If the scribes of Piers Plowman on occasion function as authors, they are more commonly found in the role of compiler. Two B-compilations demonstrate how often the activities of authors and scribes overlap. The first is the early and quite elegant Corpus Christi College, Oxford, manuscript, one of a pair that forms an alternate textual tradition to the majority of B-manuscripts.

The Corpus manuscript contains many examples of local scribal rewriting, including numerous unique readings that so impressed the Athlone editors that they adopted them as authorial (Lambdin and Lambdin 92).

As well as being authors, copyists, and com pliers, the medieval scribes of the Piers Plowman manuscripts were also and perhaps most significantly, commentators. They supplied their texts with editorial annotations, further complicating any absolute distinction between them and the poet.

More common are the rubrics that introduce, conclude, and number or even describe individual passus of the poem. In addition to these rubrics and extra initials, three other kinds of annotations are found in the manuscripts of Piers Plowman (Benson 72).
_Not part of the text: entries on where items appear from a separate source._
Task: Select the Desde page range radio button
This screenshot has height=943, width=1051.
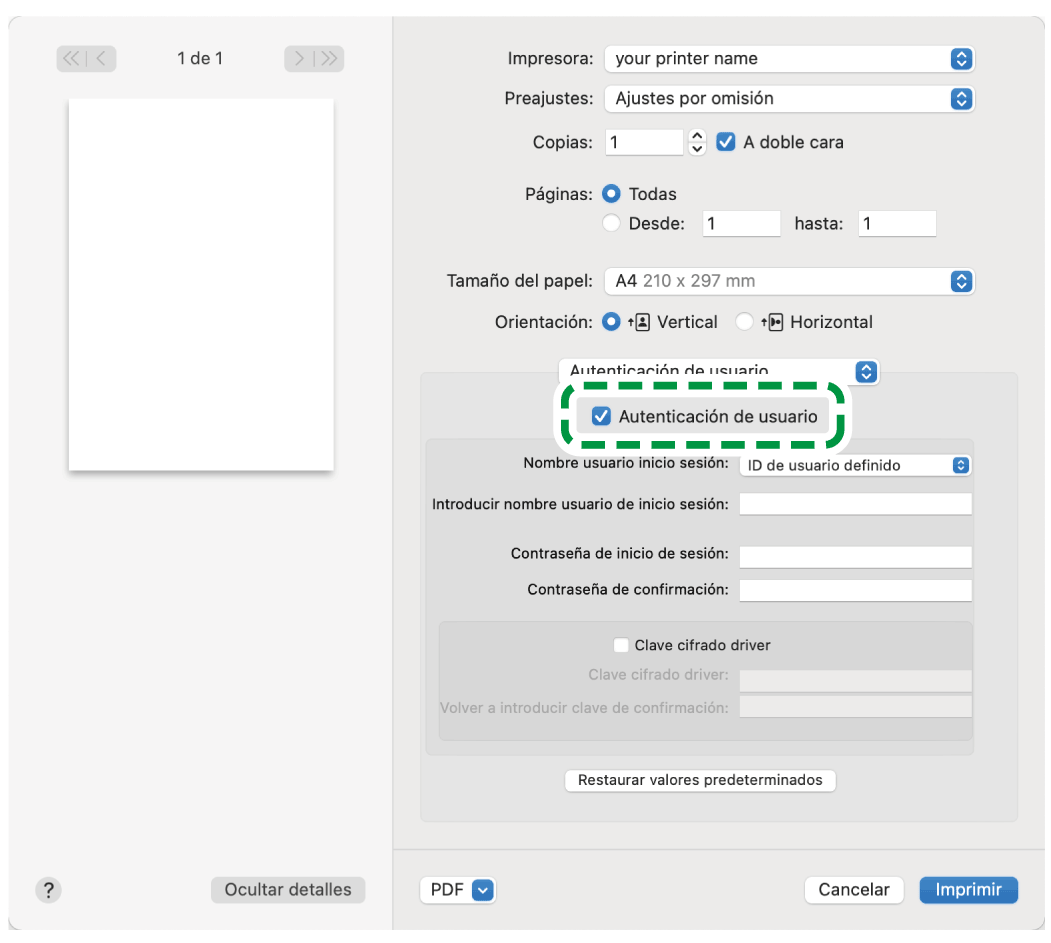Action: [612, 224]
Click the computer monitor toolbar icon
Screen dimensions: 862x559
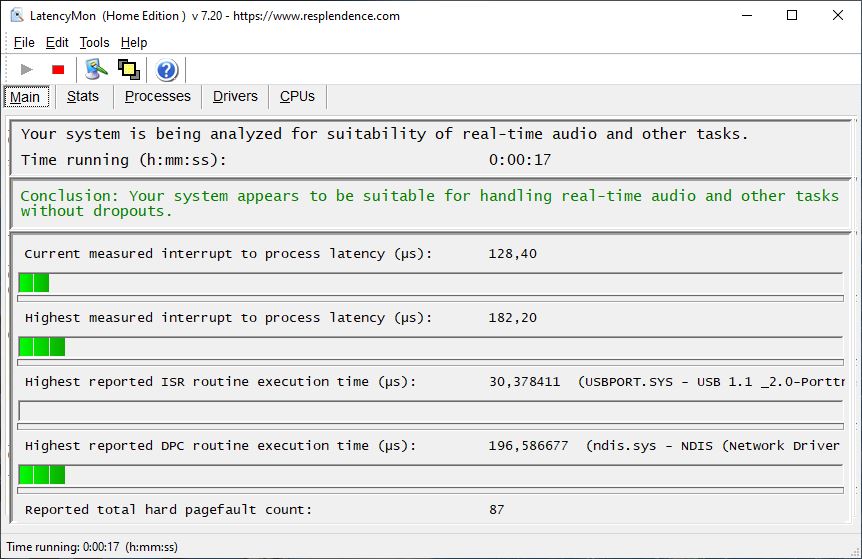point(96,69)
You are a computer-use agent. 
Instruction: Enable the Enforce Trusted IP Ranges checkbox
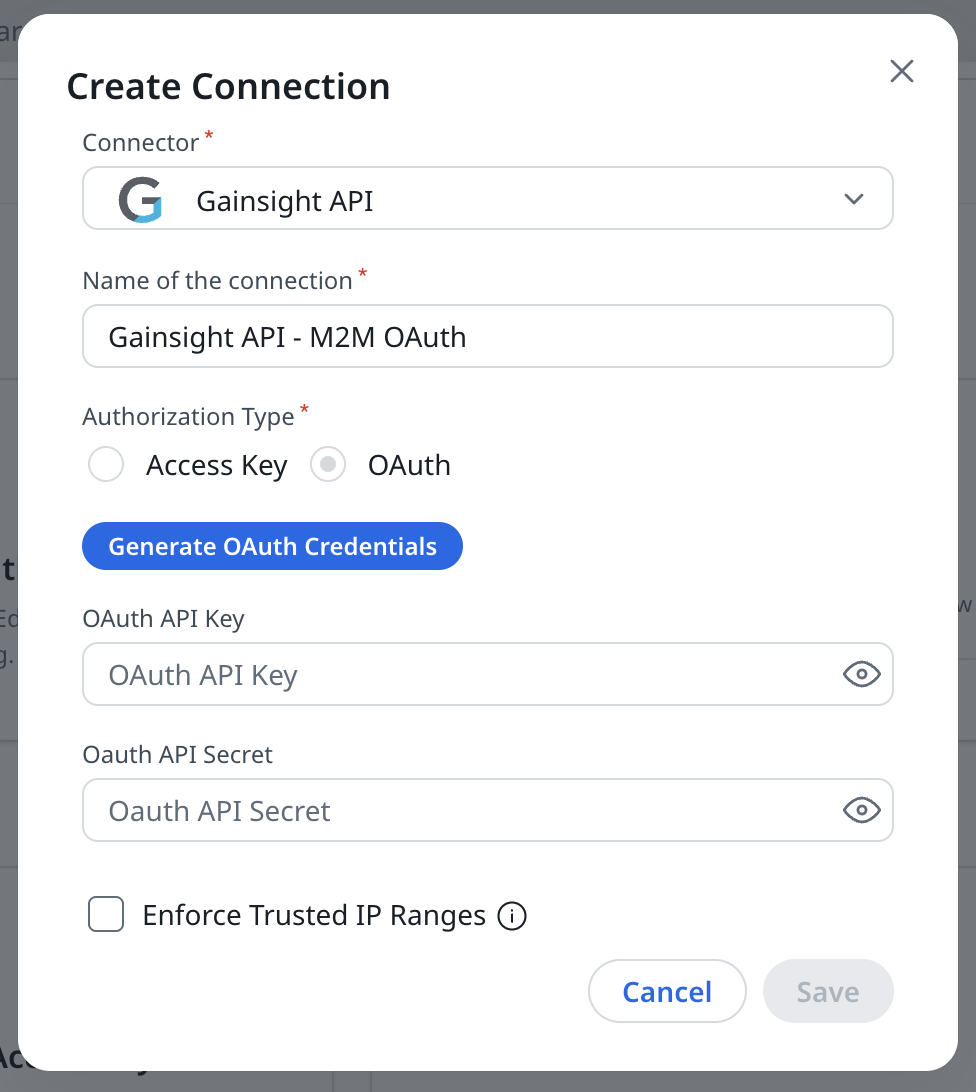[106, 914]
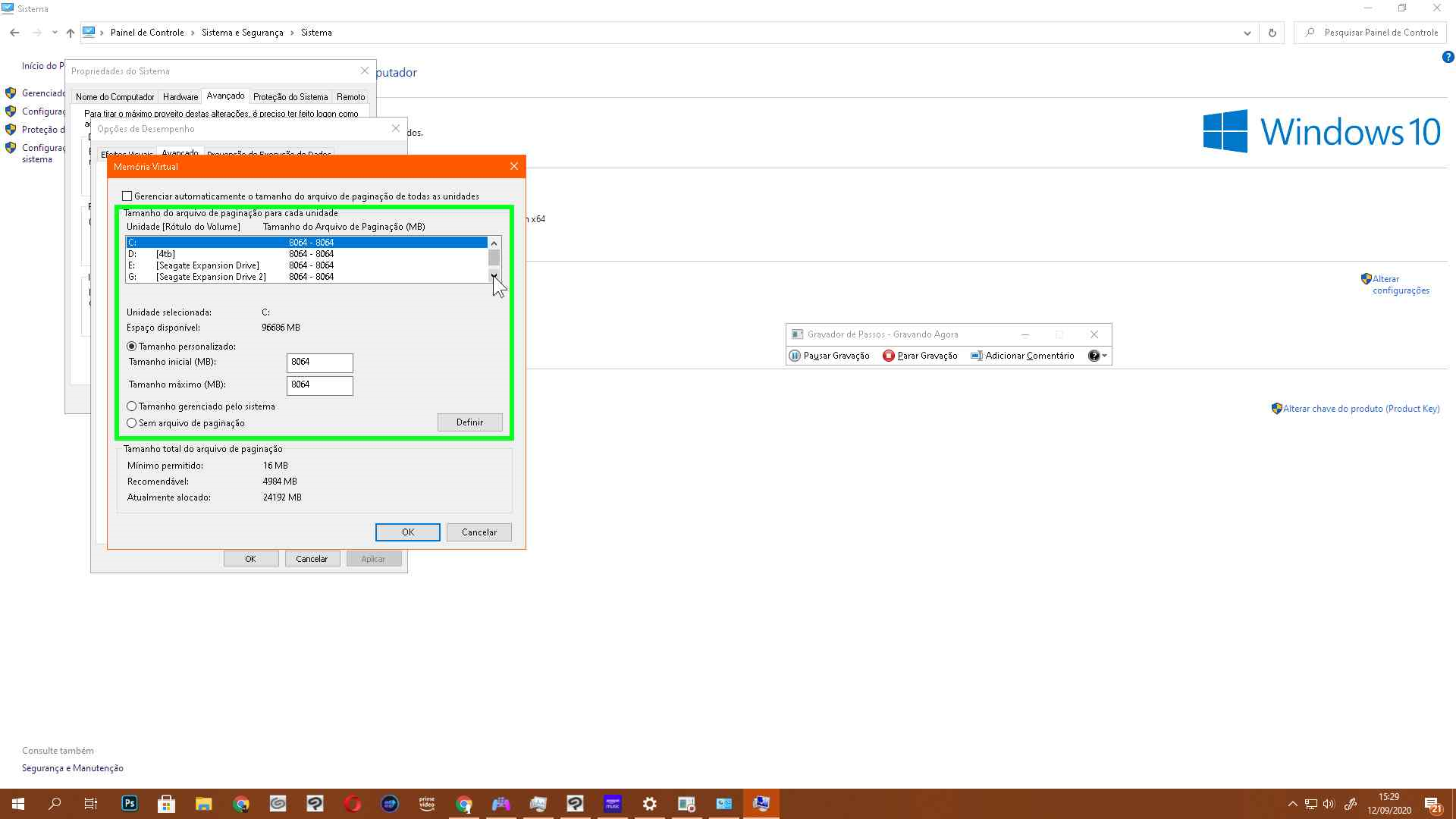Open the Opera browser taskbar icon
The height and width of the screenshot is (819, 1456).
[353, 804]
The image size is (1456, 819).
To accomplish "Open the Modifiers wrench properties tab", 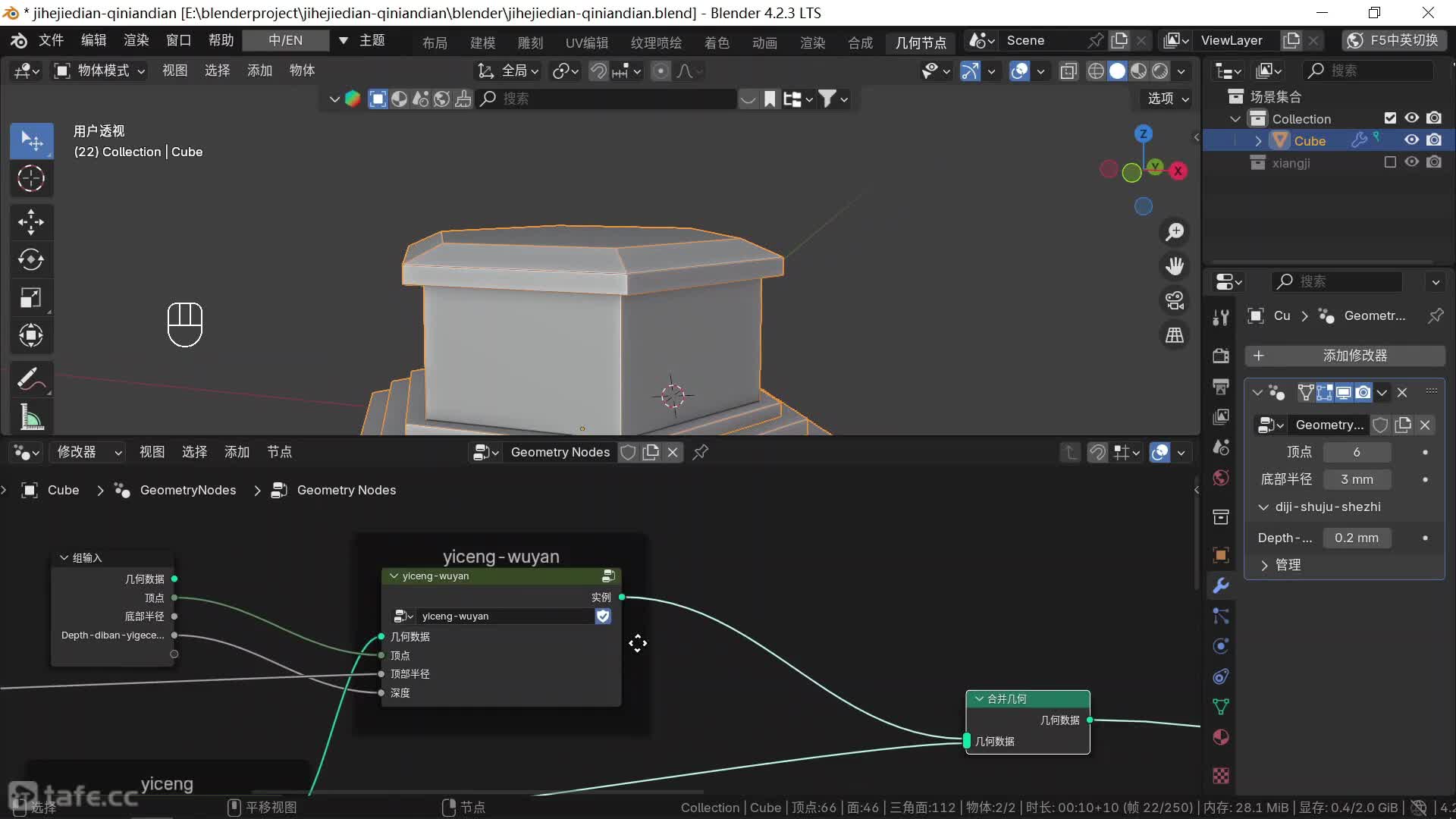I will pos(1221,585).
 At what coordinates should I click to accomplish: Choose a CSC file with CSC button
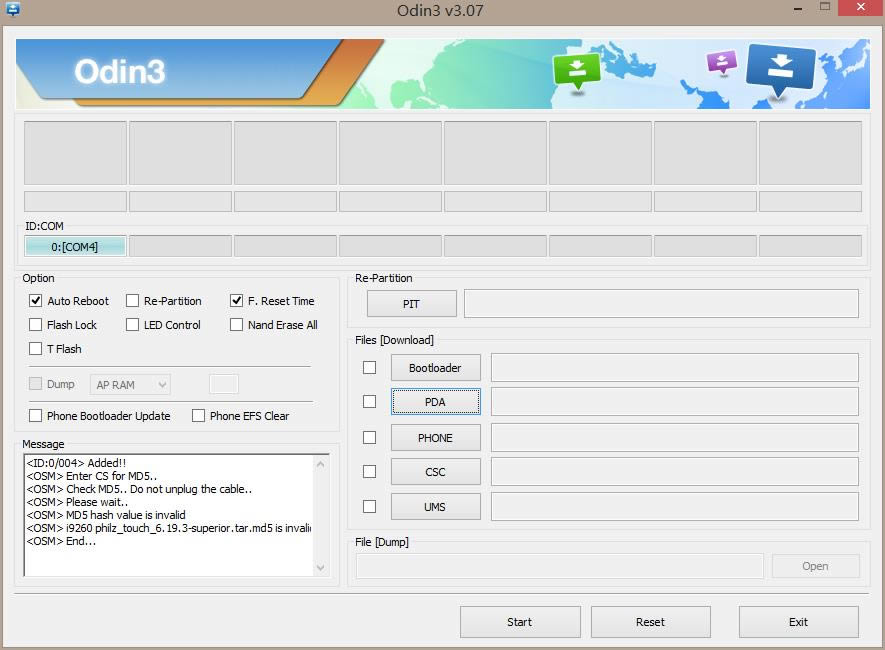[435, 472]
These include marginal notes, words emphasized in the text, and paragraphing.

None of these annotations appears to be the work of the author, nor do they develop into a standard school for Piers: the program for each manuscript is unique. None, not even the marginal notes, display much learning or intellectual analysis, and they are frequently hard to interpret.

Nevertheless, the Piers annotations are almost never merely random or automatic, but once again reveal early readers responding alertly to the poem as a living text (Lambdin and Lambdin 69).

The main role of the medievalist is to identify missing stories. Lost manuscripts, anterior sources, and earlier textual versions shape our conception of the medieval era. Medieval literature always bear witness to another text most often figured materially as the textual ancestor from which it has been copied. The technology of printing did not alter the literary universe immediately or completely. Manuscript conventions often governed textual presentation in the early years of print (Cels 83).

Manuscript culture proves much more variable and far less stable than that of print. To mark a distinction between manuscript and print cultures, it is not necessary to deny the complexities witnessed with the advent of the printing press.

The fact of multiple reprinting, corrections within a print run, and the dispersal of compositors’ duties, for instance, makes for wild instabilities within the print culture of various historical periods. However, the signal difference remains that print culture is capable of an, and indeed idealizes, the dissemination of multiple and nearly identical copies of particular works (Scala 62).

Conclusion

In conclusion, it has been established that Medieval Literature was very challenging to disseminate. This phenomenon was largely attributed to the illiteracy of the people and unwillingness of the elite to share knowledge outside the educated few.

Concerning Piers Plowman, this paper finds that there are three versions of the work in the ABC sequence with the latter containing the MS Douce 194. This multiplicity of a single work made dissemination of literature works difficult, but the invention of the printing press eased the dissemination of multiple and nearly identical copies of particular works.

Works Cited

Benson, David. Public Piers Plowman: Modern Scholarship and Late Medieval English Culture. Pennyslavania: Penn State Press, 2004. Print.

Cels, Marc. Arts and Literature in the Middle Ages. New York: Crabtree Publsihing Company, 2004. Print.

Curtius, Ernst Robert. European Literature and the Latin Middle Ages. Princeton: Princeton University Press, 1991. Print.

Galloway, Andrew. Medieval Literature and Culture. New York: Continuum International Publishing Group, 2006. Print.

Lambdin, Laura. A Companion to Old and Middle Englsih Literature. London: Greenwood Publishing Group, 2002. Print.

Lambdin, Robert and Laura Lambdin. Encyclopedia of Medieval Literature. New York: Greenwood Publishing Group, 2000. Print.

Scala, Elizabeth. Absent Narratives, Manuscript Textuality, and Literary Structure in Late Medieval England. London: Palgrave Macmillan, 2002. Print.

Thomas, William. Medieval Literature: A History and a Guide. New York: Collier Books, 1996. Print.